Lingüista "desvenda" as funções das preposições
“Vamos de a pé?” é uma frase comum dita por uma criança ao aprender as primeiras letras e que não tem a noção de que é muito rara a combinação de duas preposições em língua portuguesa. Os “erros” pronunciados por Raquel aos cinco anos de idade foram o ponto de partida para que a lingüista Lou-Ann Kleppa entendesse o sistema de funcionamento da preposição. Tema muito pouco estudado, que a pesquisadora tem tentado sistematizar desde o mestrado. Aprofundou no doutorado e transformou-se em capítulo na publicação Gramática do Português Falado, editada por lingüistas do Instituto de Estudos da Linguagem (IEL) da Unicamp, Universidade de São Paulo e Universidade Federal do Rio de Janeiro.
As preposições, segundo Lou-Ann, são mal descritas na gramática. “As definições são fragmentadas e aparecem em três blocos desconexos nas gramáticas. São descritas no capítulo sobre classe de palavras, sobre regência e crase”, exemplifica. A pesquisadora percebeu que as preposições não formam uma classe homogênea. Algumas podem ter sua forma alterada – em + a = na –, ou não como é o caso de “até, contra e sobre”. Algumas têm um sentido muito claro – até indicam limite – outras nem tanto. Um exemplo é o que significa o “de”, na frase “Eu gosto de chocolate?”.

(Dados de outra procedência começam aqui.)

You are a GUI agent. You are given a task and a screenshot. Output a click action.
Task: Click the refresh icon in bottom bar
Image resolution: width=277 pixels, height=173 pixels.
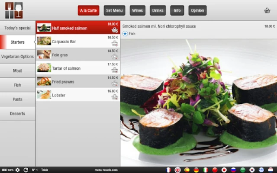(x=26, y=170)
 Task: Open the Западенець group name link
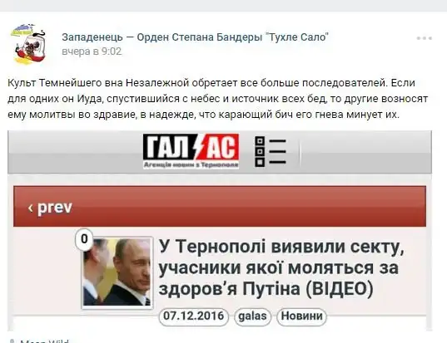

Num primeiro momento para a sua dissertação de mestrado “Preposições ligadas a verbos na fala de uma criança em processo de aquisição de linguagem - ou ‘vamo de a pé no carro do vovô?’”, a pesquisadora queria comparar as preposições ditas por um afásico – indivíduo afetado na fala por motivo de lesão cerebral – com as preposições ditas por uma criança para testar a hipótese de que o afásico aprenderia por último o que a criança aprende primeiro. No percurso de seu trabalho, porém, ela percebeu que os universos da criança e do afásico são muito diferentes, pois o afásico é um falante que teve sua linguagem afetada e, normalmente, tem consciência do seu distúrbio. Já a criança está adquirindo uma linguagem e não sabe que está errando. “Contudo, o contraste entre a fala da criança e do afásico não é impossível. Apenas não é espelhado. Pretendo investigar mais a fundo a questão no doutorado”, explica.